● Activity:
Give the listing again word for word. Skip the pictures.

===== Data supplied

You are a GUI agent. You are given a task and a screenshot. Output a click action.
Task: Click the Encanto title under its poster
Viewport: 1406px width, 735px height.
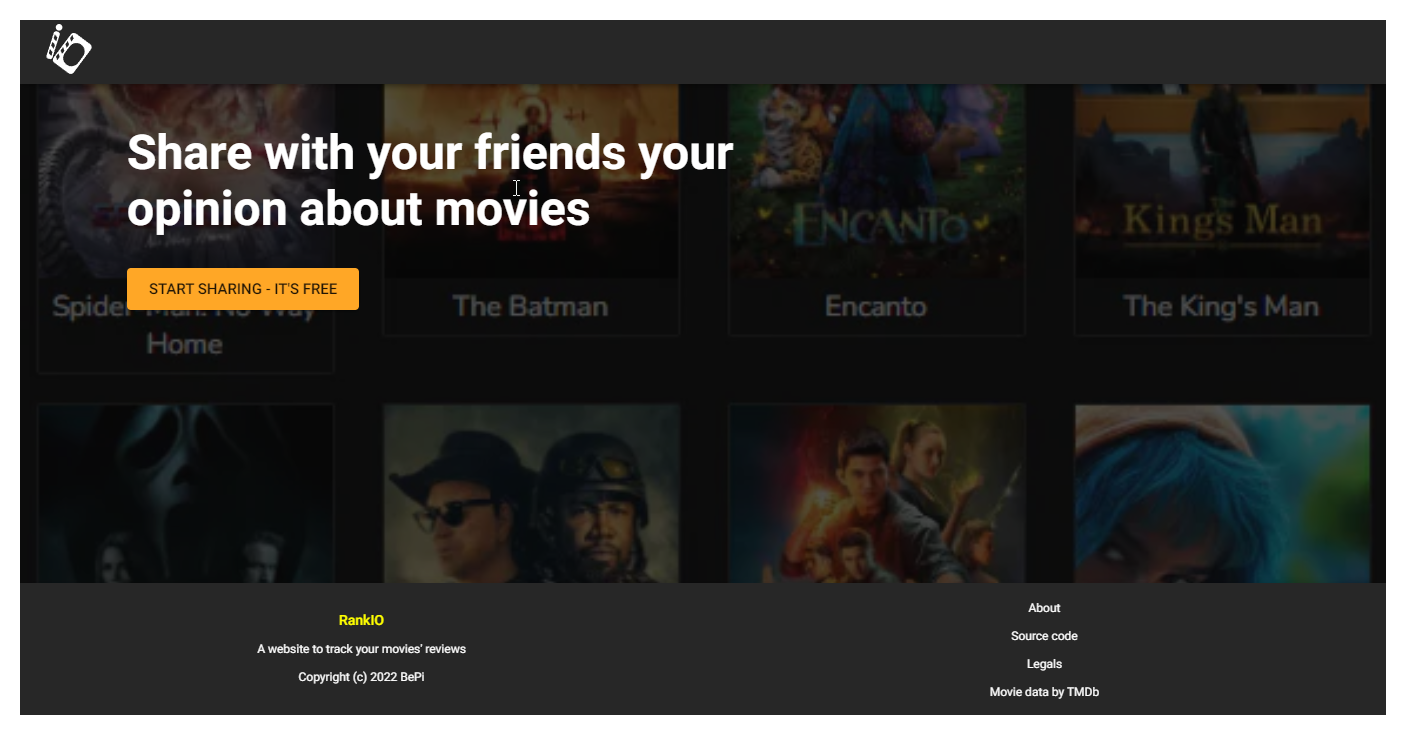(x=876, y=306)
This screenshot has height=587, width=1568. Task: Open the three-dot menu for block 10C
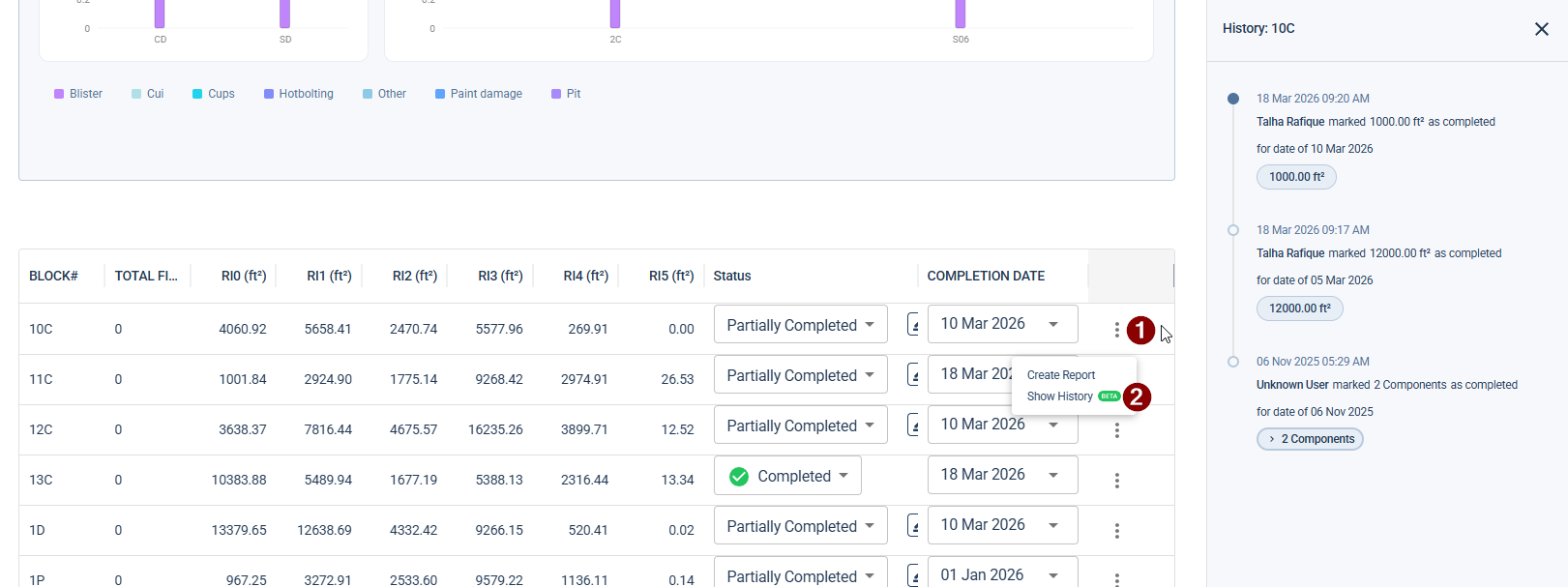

==========

● Result of the exercise:
You are a GUI agent. You are given a task and a screenshot. Output a click action.
Task: Click the Encanto title under its poster
Viewport: 1406px width, 735px height.
(x=876, y=306)
This screenshot has height=587, width=1568. Task: Open the three-dot menu for block 10C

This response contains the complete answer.